• _WORK TASK 1_: Repeat word for word the passage of the article on the Ohio estate case starting with "The Case: Thomas" and going on through "their father’s death.".
• _WORK TASK 2_: In the article on the Ohio estate case, how old was Johnston Means when he died?
• _WORK TASK 3_: Mark each statement yes or no against the article on the Ohio estate case, quoting the words that decide it: (a) Johnston Means was a retired attorney. (b) Earlier wills split the assets equally between Thomas and Daniel. (c) Thomas became his father's daily caregiver in 2021.

• _TEXT FOR ANALYSIS_:
•••••

Monday, August 11, 2025

A Cautionary Tale for Aging-in-Place Planning in Ohio: Embezzlement, Undue Influence, and the Importance of Safeguards in Estate Management


In a recent case that underscores the vulnerabilities of aging individuals and the critical need for robust estate planning, an Ohio appeals court has ruled that Thomas Means, a Columbus man, embezzled $1.38 million from his father, Johnston Means, and exerted undue influence to alter his father’s 2020 will. This decision, handed down by the Third District Court of Appeals and affirming the Union County Probate Court, serves as a stark reminder of the risks faced by seniors, particularly those relying on family members for care and financial management. For those planning to age in place, this case highlights the importance of implementing safeguards to protect assets and ensure wishes are honored. Below, we explore the case, its implications, and actionable steps to safeguard your plan.

The Case: Thomas Means and the Abuse of Trust
Johnston Means, a retired attorney and Korean War veteran, passed away in June 2021 at age 93. Beginning in 2019, his son Thomas took on the role of daily caregiver and acted under Johnston’s power of attorney (POA), giving him significant control over his father’s financial and legal affairs. In 2020, Johnston’s will was updated, shifting from an equal division of assets between Thomas and his brother, Daniel, as outlined in earlier wills, to a distribution heavily favoring Thomas. The secretive drafting and execution of this will raised red flags for Daniel, who challenged it after their father’s death.

•••••

Dataset entries

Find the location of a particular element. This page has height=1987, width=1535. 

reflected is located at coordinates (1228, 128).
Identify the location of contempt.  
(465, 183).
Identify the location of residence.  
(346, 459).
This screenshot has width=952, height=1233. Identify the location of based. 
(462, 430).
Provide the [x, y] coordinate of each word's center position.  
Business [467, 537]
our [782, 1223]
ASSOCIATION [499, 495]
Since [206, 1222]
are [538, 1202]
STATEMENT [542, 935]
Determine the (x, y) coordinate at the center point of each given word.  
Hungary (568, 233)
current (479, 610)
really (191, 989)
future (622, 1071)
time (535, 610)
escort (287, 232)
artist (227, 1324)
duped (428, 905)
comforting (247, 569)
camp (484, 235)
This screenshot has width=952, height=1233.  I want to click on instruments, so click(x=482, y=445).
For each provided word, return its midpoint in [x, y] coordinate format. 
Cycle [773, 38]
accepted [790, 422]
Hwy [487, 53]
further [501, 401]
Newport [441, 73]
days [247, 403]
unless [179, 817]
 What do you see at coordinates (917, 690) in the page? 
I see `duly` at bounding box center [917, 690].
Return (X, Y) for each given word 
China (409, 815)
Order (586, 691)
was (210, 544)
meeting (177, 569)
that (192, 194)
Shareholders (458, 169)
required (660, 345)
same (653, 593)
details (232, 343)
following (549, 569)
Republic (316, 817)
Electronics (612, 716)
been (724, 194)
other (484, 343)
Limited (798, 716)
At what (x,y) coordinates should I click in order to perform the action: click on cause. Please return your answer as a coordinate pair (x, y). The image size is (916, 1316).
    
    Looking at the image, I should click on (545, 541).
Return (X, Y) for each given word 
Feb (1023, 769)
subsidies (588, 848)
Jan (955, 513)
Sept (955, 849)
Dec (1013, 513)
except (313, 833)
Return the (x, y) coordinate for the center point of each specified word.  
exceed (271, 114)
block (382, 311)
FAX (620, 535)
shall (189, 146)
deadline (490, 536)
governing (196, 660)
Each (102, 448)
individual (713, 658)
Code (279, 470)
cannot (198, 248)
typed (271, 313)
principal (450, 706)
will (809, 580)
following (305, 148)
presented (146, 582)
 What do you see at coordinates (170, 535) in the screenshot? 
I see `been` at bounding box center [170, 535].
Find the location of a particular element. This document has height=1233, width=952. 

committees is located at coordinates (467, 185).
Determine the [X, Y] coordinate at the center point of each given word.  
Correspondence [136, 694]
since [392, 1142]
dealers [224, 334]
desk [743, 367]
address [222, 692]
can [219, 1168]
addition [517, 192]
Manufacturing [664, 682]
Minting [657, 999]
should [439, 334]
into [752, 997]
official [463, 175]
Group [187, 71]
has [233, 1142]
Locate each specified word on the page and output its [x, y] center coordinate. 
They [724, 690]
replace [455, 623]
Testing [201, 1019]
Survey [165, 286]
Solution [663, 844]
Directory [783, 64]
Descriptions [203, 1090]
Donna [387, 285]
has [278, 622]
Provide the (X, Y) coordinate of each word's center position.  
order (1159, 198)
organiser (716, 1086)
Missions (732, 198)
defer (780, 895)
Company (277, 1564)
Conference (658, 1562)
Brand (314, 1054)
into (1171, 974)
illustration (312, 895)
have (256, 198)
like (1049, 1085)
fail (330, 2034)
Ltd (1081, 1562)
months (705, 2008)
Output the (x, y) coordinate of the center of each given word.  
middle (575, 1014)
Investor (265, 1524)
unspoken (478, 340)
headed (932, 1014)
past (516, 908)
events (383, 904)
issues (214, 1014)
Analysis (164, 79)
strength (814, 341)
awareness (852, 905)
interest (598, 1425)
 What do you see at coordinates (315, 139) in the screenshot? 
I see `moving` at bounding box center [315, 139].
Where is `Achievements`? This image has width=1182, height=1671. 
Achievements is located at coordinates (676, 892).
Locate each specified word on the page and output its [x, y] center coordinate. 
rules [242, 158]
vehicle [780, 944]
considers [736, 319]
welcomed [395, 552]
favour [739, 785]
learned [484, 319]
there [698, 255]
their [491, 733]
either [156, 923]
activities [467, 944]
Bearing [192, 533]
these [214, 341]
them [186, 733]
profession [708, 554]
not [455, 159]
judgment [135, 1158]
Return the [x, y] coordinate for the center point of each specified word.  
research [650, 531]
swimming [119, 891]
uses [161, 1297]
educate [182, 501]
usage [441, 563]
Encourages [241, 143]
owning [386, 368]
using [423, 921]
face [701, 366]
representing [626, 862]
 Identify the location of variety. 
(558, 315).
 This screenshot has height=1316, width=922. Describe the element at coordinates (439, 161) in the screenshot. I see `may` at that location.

•••••

• _WRITTEN ANSWER 1_:
The Case: Thomas Means and the Abuse of Trust
Johnston Means, a retired attorney and Korean War veteran, passed away in June 2021 at age 93. Beginning in 2019, his son Thomas took on the role of daily caregiver and acted under Johnston’s power of attorney (POA), giving him significant control over his father’s financial and legal affairs. In 2020, Johnston’s will was updated, shifting from an equal division of assets between Thomas and his brother, Daniel, as outlined in earlier wills, to a distribution heavily favoring Thomas. The secretive drafting and execution of this will raised red flags for Daniel, who challenged it after their father’s death.

• _WRITTEN ANSWER 2_: He was 93.

• _WRITTEN ANSWER 3_:
(a) Yes: "Johnston Means, a retired attorney and Korean War veteran"
(b) Yes: "an equal division of assets between Thomas and his brother, Daniel, as outlined in earlier wills"
(c) No: "Beginning in 2019, his son Thomas took on the role of daily caregiver"